_Texto fuente_.
----------
POR CATALINA SÁNCHEZ GARCÍA Y FRANCISCO PINILLA CASTRO, CRONISTAS OFICIALES DE VILLA DEL RÍO (CÓRDOBA)
Lavar, planchar y coser, son labores cotidianas de las casas que, desde la antigüedad vienen haciendo las mujeres, son faenas que, a pesar de ofrecer unos resultados confortables su realización no siempre fue fácil, ya que el uso de los aparatos electrodomésticos tan necesarios y prácticos en este tipo de trabajo, es reciente.
El lavado de las ropas se hacía manual y tradicionalmente era considerado como el trabajo más rudo y penoso, sobre todo en invierno, en el que las manos, por el agua fría y la falta de guantes, estaban expuestas a agrietarse y a que les salieran sabañones. Se hacía en pilas de piedra o artesas de madera con agua; primero la ropa blanca y después la de color más oscuro. La ropa se mojaba en el agua, que se extraía con cubos de pozos artesanos y se suavizaba con clarilla (agua reposada revuelta con ceniza del picón de los braseros) y a continuación se restregaban las zonas manchadas de la ropa con jabón (el verde Lagarto era la marca más corriente), y luego se frotaba entre los nudillos de las manos, se golpeaba y rozaba en las estrías del lavadero y se extendía, liaba y estrujaba una y otra vez, desprendiéndose de estas presiones un agua blanduzca, jabonosa y gaseosada, y así de forma mecánica, se repetía la labor hasta que desaparecían las manchas. Después se aclaraba la ropa en agua limpia.
Durante el lavado las mujeres hacían unos movimientos rítmicos de flexión del cuerpo con estirazamiento y recogimiento de sus brazos con las prendas, al que acompañaba el bellísimo balanceo de la cintura, de la cabellera y de los senos. Este trabajo también debía ejercer alguna grata influencia en el aparato respiratorio, pues de casi todas las gargantas de las que lo realizaban, salían unas preciosas voces en canciones que, traspasaban las tapias vecinales y eran escuchadas en silencio, y en ocasiones contestadas por amigas de faena con otras coplas populares de temas amorosos, de las que se oían en los cines de verano de Pérez y Malori.
En algunas poblaciones esta labor se hacía en lavaderos públicos y en los ríos, pero no todos los pueblos tenían fuentes públicas, como tampoco todos tienen ríos. Nosotros disfrutamos del gran río de Andalucía, el Guadalquivir, que además de que sirvió de medio de transporte para la cultura y el comercio desde el tiempo de los fenicios, frente a la isla en el lugar de los léganos, corría el agua de los arroyuelos que se formaban antes de pasar por los ojos de los puentes del camino de las Aceñas, y se aprovechaba para lavar sacos, fardos y serones; para que bebieran los perros y las bestias que por las tardes bajaban los arrieros Juanito el de las “Máquinas” con sus hijos Miguel y Juan; Bernabé Criado con los suyos más conocidos por los apodos que por sus hombres: Alfonso el “Finito”, Antonio el “Francés”, Juan el “Porrino”, Frasquito “El Quemaíllo” y Bernabé; Lucena, el Soguero, y las manadas de cabras de Juan Marchal; Godoy con sus vacas, las piaras de cerdos, etc. y en la parte más alta de su corriente, en verano los días calurosos y soleados, para que las mujeres fueran a lavar las mantas, los paños, las lanas y las ropas más pesadas.
----------
_Actividades propuestas_.
**1)** Extrae del texto sobre el lavado de la ropa el fragmento comprendido entre «POR CATALINA SÁNCHEZ» y «trabajo, es reciente.», ambos incluidos.
**2)** Escribe la continuación del texto sobre el lavado de la ropa a partir del punto en que termina.
El listado no interviene en este trabajo.
----------
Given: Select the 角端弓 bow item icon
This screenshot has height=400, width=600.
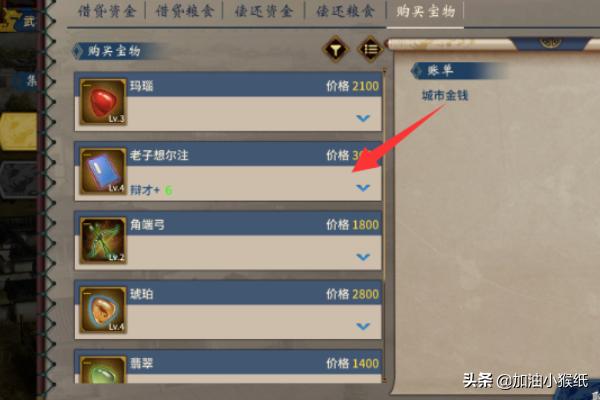Looking at the screenshot, I should tap(103, 241).
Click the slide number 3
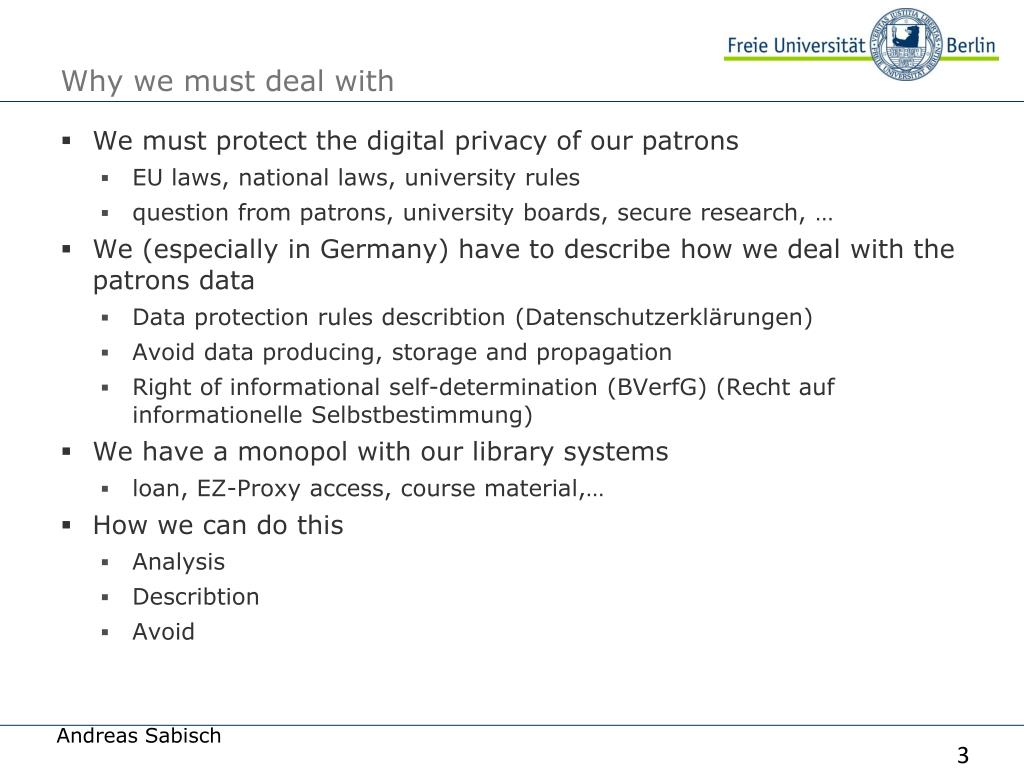This screenshot has width=1024, height=768. click(x=963, y=755)
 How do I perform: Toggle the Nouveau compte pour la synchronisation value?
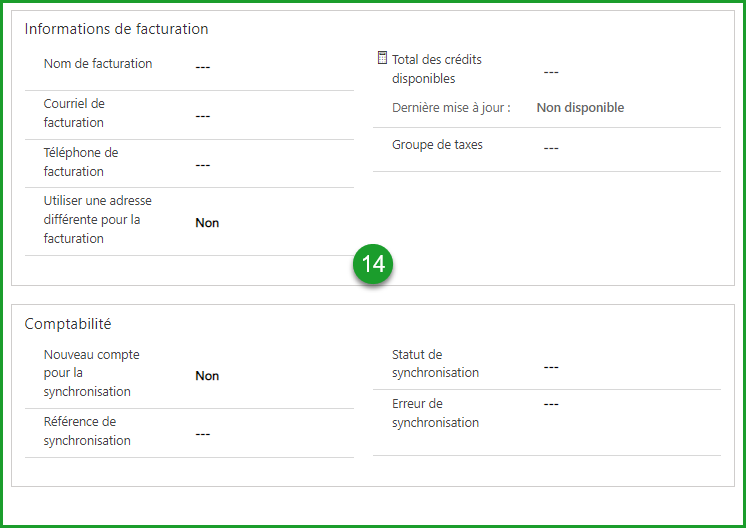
----------
_Respuestas ofrecidas_.
**1)**
POR CATALINA SÁNCHEZ GARCÍA Y FRANCISCO PINILLA CASTRO, CRONISTAS OFICIALES DE VILLA DEL RÍO (CÓRDOBA)
Lavar, planchar y coser, son labores cotidianas de las casas que, desde la antigüedad vienen haciendo las mujeres, son faenas que, a pesar de ofrecer unos resultados confortables su realización no siempre fue fácil, ya que el uso de los aparatos electrodomésticos tan necesarios y prácticos en este tipo de trabajo, es reciente.

**2)**
El lavado en el río resultaba lúdico y retozón. Los lavaderos se instalaban en la orilla del río donde había poca corriente, y en el agua clara se reflejaban las lavanderas, los paños y la piel verdosa de los léganos escurridizos, y cuando se escapaba una prenda corriente abajo la seguían las mujeres y niños escurriéndose y tambaleándose hasta atraparla, siempre en la pesca de la prenda alguien se zambullía en el tibio líquido, del que salía asustado y acariciado por las risas de los acompañantes.
Después, las ropas se extendían en la solana encima de las piedras, y de la tierra cubierta de margaritas, carregüela, cardos, avena loca de reflejos plateados y otras hierbas salvajes que tanto embellecen el paisaje, hasta su secado total. Vigilándola del paso de cabras, asnos y perros que podían empolvarla. La ropa lavada en las casas se tendía en tendederos en los patios.
De una manera más o menos ritual, en las casas, se dedicaban los lunes para lavar, pues el lavado corporal y la renovación de las prendas de vestir se había hecho el domingo; y los martes por las tardes al planchado para quitarle las arrugas que toman los tejidos durante el lavado antes de utilizarlos de nuevo.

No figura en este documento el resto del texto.